• Do this:
Edit the material below by replacing "Browse Jobs" with "Find Jobs" and leaving every other line unchanged.

• Information shown:
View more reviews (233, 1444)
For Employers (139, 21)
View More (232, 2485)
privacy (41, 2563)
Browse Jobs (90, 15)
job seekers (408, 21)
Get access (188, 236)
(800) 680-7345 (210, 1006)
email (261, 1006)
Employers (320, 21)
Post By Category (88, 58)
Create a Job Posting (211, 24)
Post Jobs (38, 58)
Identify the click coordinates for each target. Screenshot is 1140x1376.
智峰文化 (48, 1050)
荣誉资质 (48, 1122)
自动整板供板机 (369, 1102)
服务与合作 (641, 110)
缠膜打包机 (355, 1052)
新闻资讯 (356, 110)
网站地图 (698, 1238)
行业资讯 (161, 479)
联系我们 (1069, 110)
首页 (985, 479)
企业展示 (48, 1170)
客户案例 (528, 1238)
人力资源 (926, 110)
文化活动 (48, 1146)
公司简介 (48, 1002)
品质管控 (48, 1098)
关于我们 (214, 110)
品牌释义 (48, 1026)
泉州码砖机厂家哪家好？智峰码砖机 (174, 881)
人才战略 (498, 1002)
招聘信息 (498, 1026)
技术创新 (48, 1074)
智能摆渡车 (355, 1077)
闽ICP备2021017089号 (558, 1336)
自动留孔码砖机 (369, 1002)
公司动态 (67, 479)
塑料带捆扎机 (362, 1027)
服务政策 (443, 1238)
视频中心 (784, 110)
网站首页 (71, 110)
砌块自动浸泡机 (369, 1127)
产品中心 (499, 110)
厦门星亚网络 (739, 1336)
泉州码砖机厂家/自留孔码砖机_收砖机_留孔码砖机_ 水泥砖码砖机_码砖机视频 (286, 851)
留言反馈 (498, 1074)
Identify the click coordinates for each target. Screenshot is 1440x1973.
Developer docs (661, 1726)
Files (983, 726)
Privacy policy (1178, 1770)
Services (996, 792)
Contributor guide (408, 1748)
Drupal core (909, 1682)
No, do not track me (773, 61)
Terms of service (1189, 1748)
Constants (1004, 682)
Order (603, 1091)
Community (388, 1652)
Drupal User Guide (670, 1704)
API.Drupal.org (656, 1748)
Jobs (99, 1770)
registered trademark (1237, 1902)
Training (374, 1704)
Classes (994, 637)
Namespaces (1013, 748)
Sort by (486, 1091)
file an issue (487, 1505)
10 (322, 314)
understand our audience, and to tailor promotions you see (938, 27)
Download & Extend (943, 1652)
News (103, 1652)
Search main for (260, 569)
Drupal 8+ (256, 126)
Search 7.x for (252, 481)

• Response to the exercise:
View more reviews (233, 1444)
For Employers (139, 21)
View More (232, 2485)
privacy (41, 2563)
Find Jobs (90, 15)
job seekers (408, 21)
Get access (188, 236)
(800) 680-7345 (210, 1006)
email (261, 1006)
Employers (320, 21)
Post By Category (88, 58)
Create a Job Posting (211, 24)
Post Jobs (38, 58)
Identify the click coordinates for each target. Screenshot is 1140x1376.
智峰文化 (48, 1050)
荣誉资质 (48, 1122)
自动整板供板机 (369, 1102)
服务与合作 (641, 110)
缠膜打包机 (355, 1052)
新闻资讯 (356, 110)
网站地图 (698, 1238)
行业资讯 (161, 479)
联系我们 (1069, 110)
首页 (985, 479)
企业展示 (48, 1170)
客户案例 (528, 1238)
人力资源 (926, 110)
文化活动 (48, 1146)
公司简介 (48, 1002)
品质管控 (48, 1098)
关于我们 (214, 110)
品牌释义 (48, 1026)
泉州码砖机厂家哪家好？智峰码砖机 (174, 881)
人才战略 (498, 1002)
招聘信息 (498, 1026)
技术创新 (48, 1074)
智能摆渡车 (355, 1077)
闽ICP备2021017089号 (558, 1336)
自动留孔码砖机 (369, 1002)
公司动态 (67, 479)
塑料带捆扎机 (362, 1027)
服务政策 (443, 1238)
视频中心 (784, 110)
网站首页 (71, 110)
砌块自动浸泡机 (369, 1127)
产品中心 (499, 110)
厦门星亚网络 (739, 1336)
泉州码砖机厂家/自留孔码砖机_收砖机_留孔码砖机_ 水泥砖码砖机_码砖机视频 (286, 851)
留言反馈 (498, 1074)
Identify the click coordinates for each target. Screenshot is 1440x1973.
Developer docs (661, 1726)
Files (983, 726)
Privacy policy (1178, 1770)
Services (996, 792)
Contributor guide (408, 1748)
Drupal core (909, 1682)
No, do not track me (773, 61)
Terms of service (1189, 1748)
Constants (1004, 682)
Order (603, 1091)
Community (388, 1652)
Drupal User Guide (670, 1704)
API.Drupal.org (656, 1748)
Jobs (99, 1770)
registered trademark (1237, 1902)
Training (374, 1704)
Classes (994, 637)
Namespaces (1013, 748)
Sort by (486, 1091)
file an issue (487, 1505)
10 (322, 314)
understand our audience, and to tailor promotions you see (938, 27)
Download & Extend (943, 1652)
News (103, 1652)
Search main for (260, 569)
Drupal 8+ (256, 126)
Search 7.x for (252, 481)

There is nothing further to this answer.